‘Did you know data has become a 21st century design material?’
This is the question posed by the exhibition, Chicago: City of Big Data. Most people are by now familiar with this overused term, but few are considering the way architects, planners and engineers are using Big Data to remould the urban spaces they inhabit. So began Chicago: City of Big Data, organised by the Chicago Architecture foundation- a free exhibit designed with aim of showing the citizens of Chicago how data is interwoven into the fabric of their everyday lives.
According to Ingrid Haftel, the associate curator, the exhibition will allow visitors to:
- See hidden digital infrastructure revealed at the intersection of Clark Street and Devon Avenue, through cameras that monitor city operations and public safety, for example;
- Browse health information for broad disease categories in your neighborhood with Chicago Health Atlas;
- Collect air quality data with Air Lab, a summer workshop that used sensors to collect data on indoor air quality in several residential buildings in Humboldt Park;
- Explore the architecture of Big Data at the 1.1 million square foot, multi-tenant datacenter at 350 East Cermak Road, and;
- Explore a year’s worth of bike share, Twitter, and 311 call data, visualized in real-time on a digital model created in collaboration with leading design firm Skidmore, Owings & Merrill.

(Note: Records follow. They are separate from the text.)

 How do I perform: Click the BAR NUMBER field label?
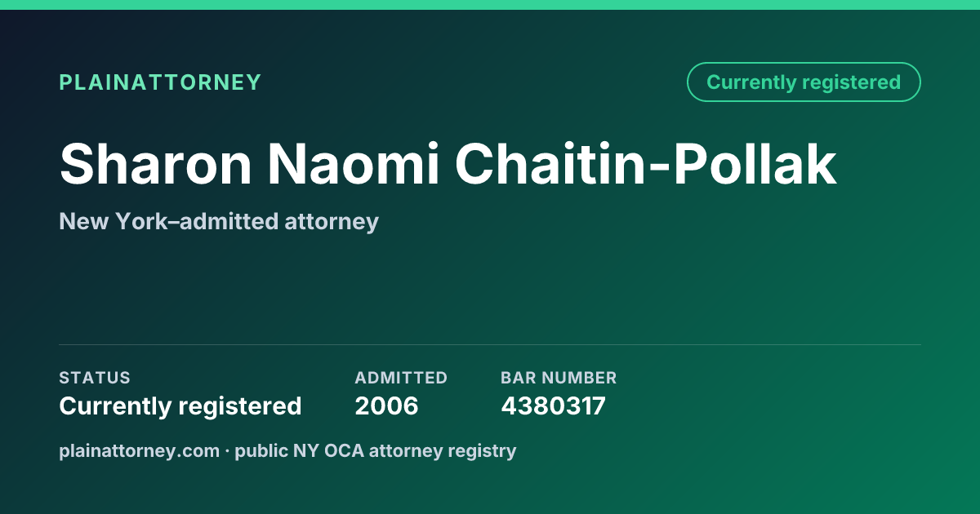tap(559, 378)
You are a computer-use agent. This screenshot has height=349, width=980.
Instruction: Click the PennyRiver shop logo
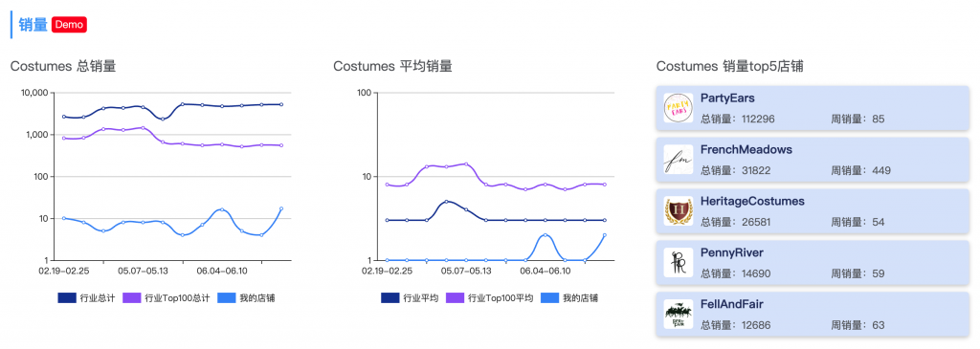pos(679,263)
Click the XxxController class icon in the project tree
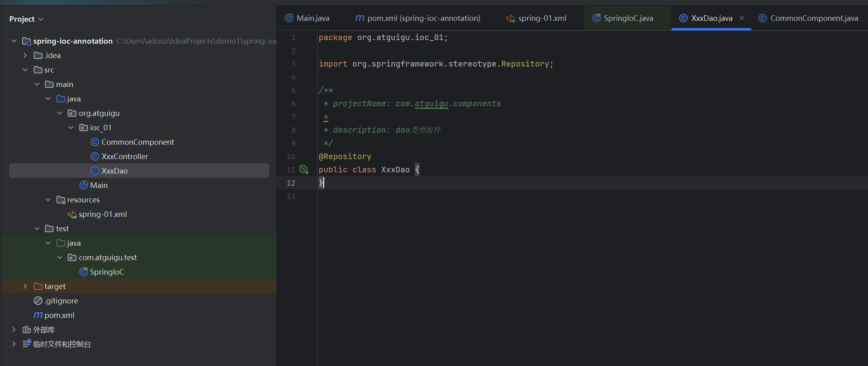868x366 pixels. (95, 157)
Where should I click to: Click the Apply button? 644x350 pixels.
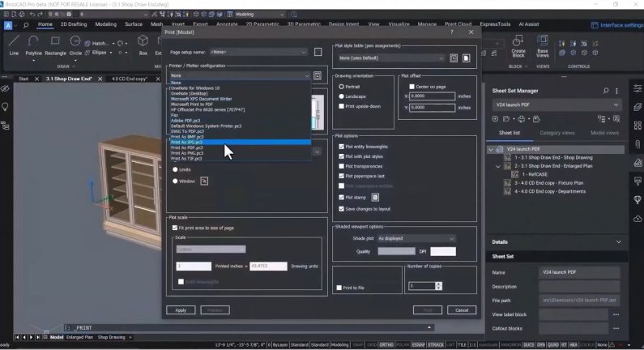click(x=181, y=310)
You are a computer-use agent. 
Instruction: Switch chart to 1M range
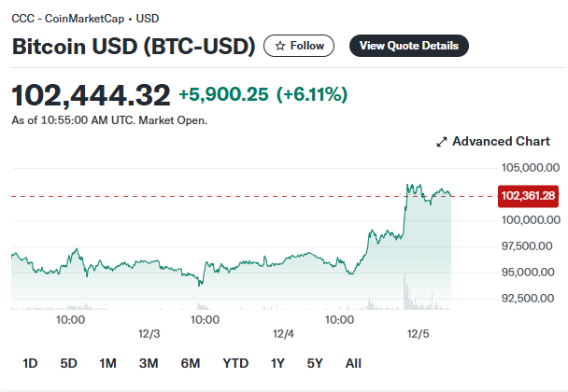tap(107, 363)
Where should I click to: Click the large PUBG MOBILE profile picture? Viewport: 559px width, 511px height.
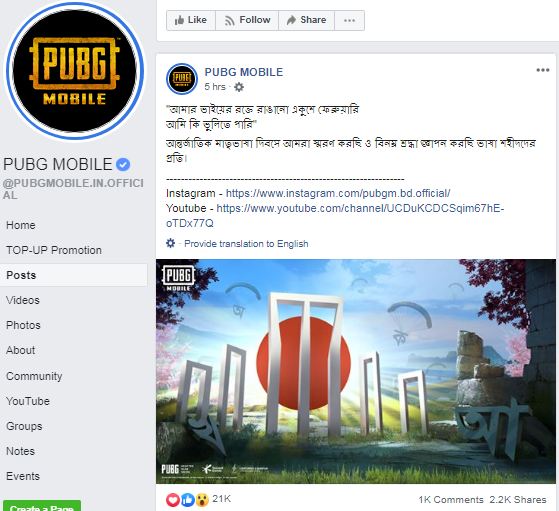pyautogui.click(x=75, y=71)
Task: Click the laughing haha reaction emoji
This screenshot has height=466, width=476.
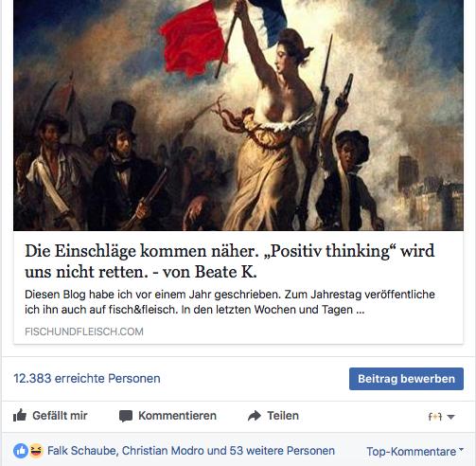Action: (x=36, y=451)
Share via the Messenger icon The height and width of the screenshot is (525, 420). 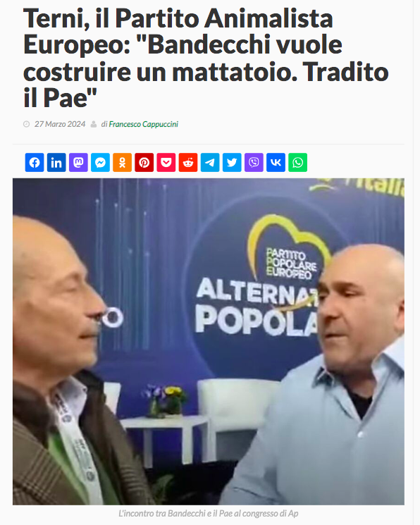[x=100, y=162]
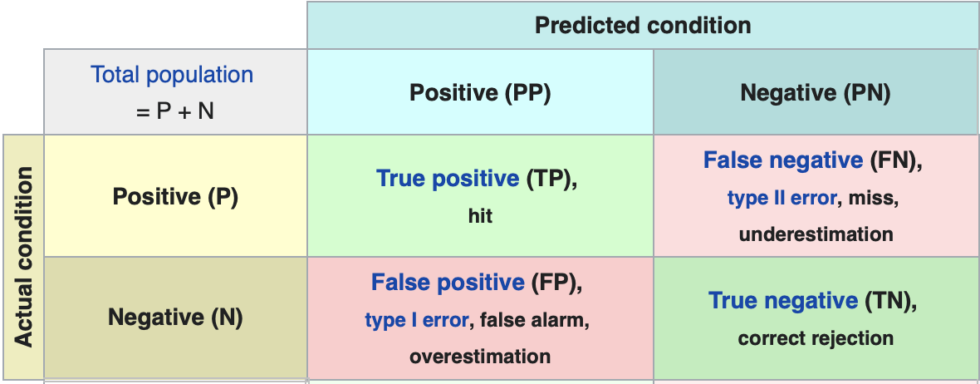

Through the CAF’s partnership with IBM, the IBM Interactive Experience contributed The Chicago Dashboard, an interactive dashboard which displays stats about the city in real time.
There is also the option to create a personalised Data Trail. By contributing your daily activities and movements around the city, the Data Trail will show you how you individually contribute to the volume of data generated every day.
The exhibition aims to get people thinking, and create dialogues about the multi-faceted ways in which Big Data influences- and hopefully improves- our daily lives in urban environments.